* _TEXT SEGMENT_
———

The Credit Facility was amended on October 31, 2018 and February 26, 2019 to, among other things: (i) increase lender commitments from $1.5 billion to $2.0 billion, which were further increased to $2.13 billion on November 19, 2019, (ii) permit us, the Borrower and the guarantors under the facility to consummate the Transactions and (iii) to modify pricing to the levels described in more detail below. The Credit Facility matures on October 26, 2022. At December 31, 2019, we had $960 million of borrowings and no letters of credit outstanding under the Credit Facility.
Under the Credit Facility, “Investment Grade Period” is a period that, as long as no event of default has occurred and the Borrower is in pro forma compliance with the financial covenants under the Credit Facility, commences when the Borrower elects to give notice to the Administrative Agent that the Borrower has received at least one of either (i) a BBB- or better rating from Standard and Poor’s or (ii) a Baa3 or better from Moody’s (provided that the non-investment grade rating from the other rating agency is at least either Ba1 if Moody’s or BB+ if Standard and Poor’s (an “Investment Grade Rating”)). An Investment Grade Period can end at the Borrower’s election.
We have a choice of borrowing in Eurodollars or at the base rate. Principal amounts borrowed are payable on the maturity date with such borrowings bearing interest that is payable (i) with respect to base rate loans, quarterly and (ii) with respect to Eurodollar loans, the last day of each Interest Period (as defined below); provided that if any Interest Period for a Eurodollar loan exceeds three months, interest will be payable on the respective dates that fall every three months after the beginning of such Interest Period. Eurodollar loans bear interest at a rate per annum equal to the LIBOR Rate administered by the ICE Benchmark Administration for one, two, three, six or, if available to the lenders, twelve months (the “Interest Period”) plus an applicable margin ranging from (i) 125 to 225 basis points during any period that is not an Investment Grade Period, depending on the leverage ratio then in effect and (ii) 112.5 to 200 basis points during an Investment Grade Period, depending on the Borrower’s credit rating then in effect. Base rate loans bear interest at a rate per annum equal to the greatest of (i) the agent bank’s reference rate, (ii) the federal funds effective rate plus 50 basis points and (iii) the rate for one month Eurodollar loans plus 100 basis points, plus an applicable margin ranging from (i) 25 to 125 basis points during any period that is not an Investment Grade Period, depending on the leverage ratio then in effect and (ii) 12.5 to 100 basis points during an Investment Grade Period, depending on the Borrower’s credit rating then in effect.

———

* _STORED ROWS_
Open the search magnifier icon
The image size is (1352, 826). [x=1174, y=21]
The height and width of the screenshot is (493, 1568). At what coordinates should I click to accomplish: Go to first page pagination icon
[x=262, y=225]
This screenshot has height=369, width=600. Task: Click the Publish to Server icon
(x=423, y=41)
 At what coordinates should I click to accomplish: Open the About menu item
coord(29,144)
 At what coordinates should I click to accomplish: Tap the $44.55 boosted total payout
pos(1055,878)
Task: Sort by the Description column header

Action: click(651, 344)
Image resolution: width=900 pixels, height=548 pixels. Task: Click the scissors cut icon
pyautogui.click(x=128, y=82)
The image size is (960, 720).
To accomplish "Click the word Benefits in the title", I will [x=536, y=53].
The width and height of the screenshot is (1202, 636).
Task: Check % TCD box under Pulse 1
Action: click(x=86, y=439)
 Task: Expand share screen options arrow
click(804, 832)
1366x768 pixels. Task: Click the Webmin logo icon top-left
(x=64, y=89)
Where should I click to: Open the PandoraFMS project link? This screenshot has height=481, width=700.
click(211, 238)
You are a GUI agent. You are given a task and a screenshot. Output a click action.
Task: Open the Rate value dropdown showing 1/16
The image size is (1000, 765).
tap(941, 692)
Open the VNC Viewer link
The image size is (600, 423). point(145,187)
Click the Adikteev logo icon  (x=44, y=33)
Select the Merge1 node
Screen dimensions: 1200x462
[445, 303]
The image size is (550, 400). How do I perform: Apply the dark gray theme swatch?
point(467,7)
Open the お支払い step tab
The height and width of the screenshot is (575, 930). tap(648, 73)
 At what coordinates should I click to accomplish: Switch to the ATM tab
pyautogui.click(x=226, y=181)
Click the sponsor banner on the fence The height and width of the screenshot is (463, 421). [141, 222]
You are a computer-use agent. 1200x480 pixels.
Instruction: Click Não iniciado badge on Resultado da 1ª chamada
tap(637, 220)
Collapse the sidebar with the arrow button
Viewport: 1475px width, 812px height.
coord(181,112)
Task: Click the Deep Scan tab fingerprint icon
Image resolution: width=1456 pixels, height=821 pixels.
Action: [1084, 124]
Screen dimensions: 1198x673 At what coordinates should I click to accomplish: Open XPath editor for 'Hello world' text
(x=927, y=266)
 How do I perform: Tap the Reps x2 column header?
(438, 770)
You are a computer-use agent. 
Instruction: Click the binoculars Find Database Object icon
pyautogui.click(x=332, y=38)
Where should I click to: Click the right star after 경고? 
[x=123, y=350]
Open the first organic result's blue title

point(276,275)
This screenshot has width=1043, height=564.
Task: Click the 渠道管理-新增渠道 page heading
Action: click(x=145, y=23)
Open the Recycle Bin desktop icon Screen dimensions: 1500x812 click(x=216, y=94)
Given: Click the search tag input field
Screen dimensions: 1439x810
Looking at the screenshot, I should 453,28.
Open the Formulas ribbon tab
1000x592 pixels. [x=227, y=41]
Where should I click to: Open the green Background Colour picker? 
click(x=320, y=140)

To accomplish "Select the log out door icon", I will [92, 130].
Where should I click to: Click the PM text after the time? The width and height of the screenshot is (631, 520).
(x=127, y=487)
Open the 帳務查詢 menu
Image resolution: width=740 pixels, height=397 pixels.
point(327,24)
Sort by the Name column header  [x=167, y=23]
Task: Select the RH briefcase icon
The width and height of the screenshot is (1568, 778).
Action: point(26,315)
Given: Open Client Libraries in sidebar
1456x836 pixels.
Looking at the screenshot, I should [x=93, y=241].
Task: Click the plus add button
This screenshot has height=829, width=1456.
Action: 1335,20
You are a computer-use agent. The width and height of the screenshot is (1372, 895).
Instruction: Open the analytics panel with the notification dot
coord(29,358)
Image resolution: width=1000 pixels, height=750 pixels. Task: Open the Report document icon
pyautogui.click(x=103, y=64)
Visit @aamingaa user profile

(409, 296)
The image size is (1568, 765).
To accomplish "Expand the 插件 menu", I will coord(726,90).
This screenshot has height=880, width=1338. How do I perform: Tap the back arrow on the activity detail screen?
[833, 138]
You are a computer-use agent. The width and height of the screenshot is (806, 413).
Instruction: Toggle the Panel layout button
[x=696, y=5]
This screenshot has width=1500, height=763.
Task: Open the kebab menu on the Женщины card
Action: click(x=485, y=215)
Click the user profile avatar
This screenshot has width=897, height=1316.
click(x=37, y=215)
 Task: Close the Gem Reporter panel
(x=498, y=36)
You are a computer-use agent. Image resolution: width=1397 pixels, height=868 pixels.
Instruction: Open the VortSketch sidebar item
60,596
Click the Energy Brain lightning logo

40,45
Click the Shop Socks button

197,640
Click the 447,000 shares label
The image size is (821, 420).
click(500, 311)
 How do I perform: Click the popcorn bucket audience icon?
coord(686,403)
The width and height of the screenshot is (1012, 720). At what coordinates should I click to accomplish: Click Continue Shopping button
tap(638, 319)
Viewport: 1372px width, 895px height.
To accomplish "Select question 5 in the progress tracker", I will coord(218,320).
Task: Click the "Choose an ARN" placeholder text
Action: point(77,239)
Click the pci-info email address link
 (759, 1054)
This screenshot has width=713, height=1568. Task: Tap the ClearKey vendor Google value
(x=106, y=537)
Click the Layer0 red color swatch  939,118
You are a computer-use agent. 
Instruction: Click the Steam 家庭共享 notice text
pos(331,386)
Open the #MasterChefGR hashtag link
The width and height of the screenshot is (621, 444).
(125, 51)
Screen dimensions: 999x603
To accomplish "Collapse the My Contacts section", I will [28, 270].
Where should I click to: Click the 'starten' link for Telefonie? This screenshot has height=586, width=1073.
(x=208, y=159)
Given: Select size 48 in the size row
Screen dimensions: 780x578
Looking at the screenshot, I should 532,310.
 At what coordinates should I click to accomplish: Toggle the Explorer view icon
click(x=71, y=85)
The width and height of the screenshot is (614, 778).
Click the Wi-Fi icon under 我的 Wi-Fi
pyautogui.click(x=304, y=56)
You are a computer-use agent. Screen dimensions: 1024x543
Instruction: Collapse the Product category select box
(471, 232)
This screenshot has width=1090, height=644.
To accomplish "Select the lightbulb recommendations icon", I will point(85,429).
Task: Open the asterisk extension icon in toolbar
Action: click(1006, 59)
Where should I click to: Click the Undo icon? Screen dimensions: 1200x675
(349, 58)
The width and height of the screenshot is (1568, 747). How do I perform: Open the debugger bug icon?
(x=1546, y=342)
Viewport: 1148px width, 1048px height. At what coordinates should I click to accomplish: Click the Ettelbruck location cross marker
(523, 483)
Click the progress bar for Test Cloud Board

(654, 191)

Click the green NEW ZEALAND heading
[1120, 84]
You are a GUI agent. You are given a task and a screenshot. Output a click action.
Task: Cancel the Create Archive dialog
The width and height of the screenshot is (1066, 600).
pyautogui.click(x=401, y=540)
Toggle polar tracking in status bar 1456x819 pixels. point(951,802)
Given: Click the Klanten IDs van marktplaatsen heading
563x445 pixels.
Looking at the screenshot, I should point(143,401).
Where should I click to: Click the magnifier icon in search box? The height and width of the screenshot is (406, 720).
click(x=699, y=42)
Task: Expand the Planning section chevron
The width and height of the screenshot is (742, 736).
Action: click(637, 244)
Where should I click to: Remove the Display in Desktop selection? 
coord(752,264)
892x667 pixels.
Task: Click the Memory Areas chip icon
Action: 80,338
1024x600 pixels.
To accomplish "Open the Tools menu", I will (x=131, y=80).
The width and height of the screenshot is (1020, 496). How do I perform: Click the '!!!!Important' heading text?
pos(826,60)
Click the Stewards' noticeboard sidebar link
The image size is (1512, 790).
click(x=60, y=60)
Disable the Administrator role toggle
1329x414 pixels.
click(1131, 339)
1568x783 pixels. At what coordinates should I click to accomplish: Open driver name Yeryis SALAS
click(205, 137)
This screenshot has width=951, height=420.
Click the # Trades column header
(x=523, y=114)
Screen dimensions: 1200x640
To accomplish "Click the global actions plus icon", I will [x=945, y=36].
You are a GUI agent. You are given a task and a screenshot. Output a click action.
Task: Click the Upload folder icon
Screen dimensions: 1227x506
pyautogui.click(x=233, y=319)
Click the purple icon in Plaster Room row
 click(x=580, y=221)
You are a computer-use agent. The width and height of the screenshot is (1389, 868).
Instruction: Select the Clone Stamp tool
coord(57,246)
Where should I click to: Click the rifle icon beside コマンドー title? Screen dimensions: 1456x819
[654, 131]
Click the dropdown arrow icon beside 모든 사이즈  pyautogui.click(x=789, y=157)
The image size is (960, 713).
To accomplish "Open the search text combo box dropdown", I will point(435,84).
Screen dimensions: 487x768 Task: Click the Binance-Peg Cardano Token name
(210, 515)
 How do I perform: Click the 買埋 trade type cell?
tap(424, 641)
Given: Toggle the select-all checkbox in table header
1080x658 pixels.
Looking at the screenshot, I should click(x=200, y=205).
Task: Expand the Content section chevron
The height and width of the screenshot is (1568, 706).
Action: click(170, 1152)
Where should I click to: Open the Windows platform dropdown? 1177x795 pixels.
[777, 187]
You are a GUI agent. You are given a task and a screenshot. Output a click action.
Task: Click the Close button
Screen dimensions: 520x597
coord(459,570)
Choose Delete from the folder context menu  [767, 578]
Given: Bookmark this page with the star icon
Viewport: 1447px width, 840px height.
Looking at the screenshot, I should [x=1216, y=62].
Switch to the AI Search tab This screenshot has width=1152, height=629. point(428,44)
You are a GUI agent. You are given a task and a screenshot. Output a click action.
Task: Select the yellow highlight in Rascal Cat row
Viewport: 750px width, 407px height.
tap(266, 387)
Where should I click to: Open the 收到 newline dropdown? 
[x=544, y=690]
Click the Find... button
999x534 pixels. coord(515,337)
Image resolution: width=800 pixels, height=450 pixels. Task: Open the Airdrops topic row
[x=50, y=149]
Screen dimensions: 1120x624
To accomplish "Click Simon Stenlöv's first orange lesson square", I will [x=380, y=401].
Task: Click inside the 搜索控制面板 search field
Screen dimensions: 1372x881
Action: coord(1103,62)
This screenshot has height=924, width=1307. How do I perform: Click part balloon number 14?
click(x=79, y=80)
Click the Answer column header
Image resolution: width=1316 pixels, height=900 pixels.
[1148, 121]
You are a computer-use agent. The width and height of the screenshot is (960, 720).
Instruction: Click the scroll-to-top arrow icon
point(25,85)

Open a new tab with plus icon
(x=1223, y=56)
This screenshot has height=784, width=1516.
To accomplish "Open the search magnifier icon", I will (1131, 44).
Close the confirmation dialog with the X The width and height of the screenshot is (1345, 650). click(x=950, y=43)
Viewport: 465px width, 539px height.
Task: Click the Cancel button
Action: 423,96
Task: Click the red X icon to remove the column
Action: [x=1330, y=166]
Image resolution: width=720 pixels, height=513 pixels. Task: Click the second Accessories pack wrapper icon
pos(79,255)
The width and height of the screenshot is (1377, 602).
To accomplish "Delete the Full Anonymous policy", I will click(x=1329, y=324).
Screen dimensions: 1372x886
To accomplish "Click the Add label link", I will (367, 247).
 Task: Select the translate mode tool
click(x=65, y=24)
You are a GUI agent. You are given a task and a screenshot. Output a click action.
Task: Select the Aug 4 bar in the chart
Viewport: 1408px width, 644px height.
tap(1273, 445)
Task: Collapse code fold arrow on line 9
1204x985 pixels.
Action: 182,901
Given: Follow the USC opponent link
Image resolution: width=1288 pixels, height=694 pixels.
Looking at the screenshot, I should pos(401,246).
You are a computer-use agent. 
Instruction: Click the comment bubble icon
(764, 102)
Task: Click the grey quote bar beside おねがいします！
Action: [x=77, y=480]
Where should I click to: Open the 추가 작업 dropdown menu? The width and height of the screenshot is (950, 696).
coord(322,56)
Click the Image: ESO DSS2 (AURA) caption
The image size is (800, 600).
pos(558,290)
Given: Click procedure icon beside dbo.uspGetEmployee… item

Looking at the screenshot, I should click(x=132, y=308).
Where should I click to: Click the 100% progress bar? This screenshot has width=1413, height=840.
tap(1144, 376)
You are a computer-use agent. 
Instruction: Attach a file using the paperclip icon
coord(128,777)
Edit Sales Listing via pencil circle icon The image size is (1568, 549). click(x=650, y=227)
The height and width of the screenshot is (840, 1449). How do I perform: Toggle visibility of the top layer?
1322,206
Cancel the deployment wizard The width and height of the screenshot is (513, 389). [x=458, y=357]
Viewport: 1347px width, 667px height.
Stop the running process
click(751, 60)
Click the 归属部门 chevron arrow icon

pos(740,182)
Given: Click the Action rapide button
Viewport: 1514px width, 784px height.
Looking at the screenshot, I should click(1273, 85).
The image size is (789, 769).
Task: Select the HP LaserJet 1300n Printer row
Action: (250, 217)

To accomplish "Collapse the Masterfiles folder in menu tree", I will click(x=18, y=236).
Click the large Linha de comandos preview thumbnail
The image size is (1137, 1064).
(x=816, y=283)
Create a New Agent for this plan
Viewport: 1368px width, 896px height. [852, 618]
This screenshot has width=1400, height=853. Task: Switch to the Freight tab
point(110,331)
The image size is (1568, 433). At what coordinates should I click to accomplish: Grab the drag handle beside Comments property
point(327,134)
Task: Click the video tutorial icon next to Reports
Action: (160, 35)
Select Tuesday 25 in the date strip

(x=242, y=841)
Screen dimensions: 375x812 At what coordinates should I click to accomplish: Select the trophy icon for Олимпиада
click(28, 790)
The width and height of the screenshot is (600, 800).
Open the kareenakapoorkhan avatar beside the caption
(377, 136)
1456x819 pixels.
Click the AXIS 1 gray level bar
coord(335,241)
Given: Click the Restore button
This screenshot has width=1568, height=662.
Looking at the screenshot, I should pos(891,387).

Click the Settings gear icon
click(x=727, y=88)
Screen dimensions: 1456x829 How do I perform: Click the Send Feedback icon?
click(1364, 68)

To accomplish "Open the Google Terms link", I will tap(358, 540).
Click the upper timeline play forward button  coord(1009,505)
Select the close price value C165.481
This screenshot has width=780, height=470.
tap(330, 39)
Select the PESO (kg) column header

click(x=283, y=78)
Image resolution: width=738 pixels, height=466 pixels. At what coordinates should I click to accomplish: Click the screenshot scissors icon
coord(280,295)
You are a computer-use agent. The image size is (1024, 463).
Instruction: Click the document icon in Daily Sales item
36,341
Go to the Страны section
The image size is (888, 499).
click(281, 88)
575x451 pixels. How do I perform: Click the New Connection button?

———

* _OBJECTIVE A_
Reproduce the credit facility text word for word, in full.
* _OBJECTIVE B_
Please copy the lines of the records from the line with "Where should I click to: Open the 추가" to the line with "coord(128,777)", both included, and nothing else.

* _COMPLETE RESPONSE A_
The Credit Facility was amended on October 31, 2018 and February 26, 2019 to, among other things: (i) increase lender commitments from $1.5 billion to $2.0 billion, which were further increased to $2.13 billion on November 19, 2019, (ii) permit us, the Borrower and the guarantors under the facility to consummate the Transactions and (iii) to modify pricing to the levels described in more detail below. The Credit Facility matures on October 26, 2022. At December 31, 2019, we had $960 million of borrowings and no letters of credit outstanding under the Credit Facility.
Under the Credit Facility, “Investment Grade Period” is a period that, as long as no event of default has occurred and the Borrower is in pro forma compliance with the financial covenants under the Credit Facility, commences when the Borrower elects to give notice to the Administrative Agent that the Borrower has received at least one of either (i) a BBB- or better rating from Standard and Poor’s or (ii) a Baa3 or better from Moody’s (provided that the non-investment grade rating from the other rating agency is at least either Ba1 if Moody’s or BB+ if Standard and Poor’s (an “Investment Grade Rating”)). An Investment Grade Period can end at the Borrower’s election.
We have a choice of borrowing in Eurodollars or at the base rate. Principal amounts borrowed are payable on the maturity date with such borrowings bearing interest that is payable (i) with respect to base rate loans, quarterly and (ii) with respect to Eurodollar loans, the last day of each Interest Period (as defined below); provided that if any Interest Period for a Eurodollar loan exceeds three months, interest will be payable on the respective dates that fall every three months after the beginning of such Interest Period. Eurodollar loans bear interest at a rate per annum equal to the LIBOR Rate administered by the ICE Benchmark Administration for one, two, three, six or, if available to the lenders, twelve months (the “Interest Period”) plus an applicable margin ranging from (i) 125 to 225 basis points during any period that is not an Investment Grade Period, depending on the leverage ratio then in effect and (ii) 112.5 to 200 basis points during an Investment Grade Period, depending on the Borrower’s credit rating then in effect. Base rate loans bear interest at a rate per annum equal to the greatest of (i) the agent bank’s reference rate, (ii) the federal funds effective rate plus 50 basis points and (iii) the rate for one month Eurodollar loans plus 100 basis points, plus an applicable margin ranging from (i) 25 to 125 basis points during any period that is not an Investment Grade Period, depending on the leverage ratio then in effect and (ii) 12.5 to 100 basis points during an Investment Grade Period, depending on the Borrower’s credit rating then in effect.

* _COMPLETE RESPONSE B_
Where should I click to: Open the 추가 작업 dropdown menu? The width and height of the screenshot is (950, 696).
coord(322,56)
Click the Image: ESO DSS2 (AURA) caption
The image size is (800, 600).
pos(558,290)
Given: Click procedure icon beside dbo.uspGetEmployee… item

Looking at the screenshot, I should click(x=132, y=308).
Where should I click to: Click the 100% progress bar? This screenshot has width=1413, height=840.
tap(1144, 376)
You are a computer-use agent. 
Instruction: Attach a file using the paperclip icon
coord(128,777)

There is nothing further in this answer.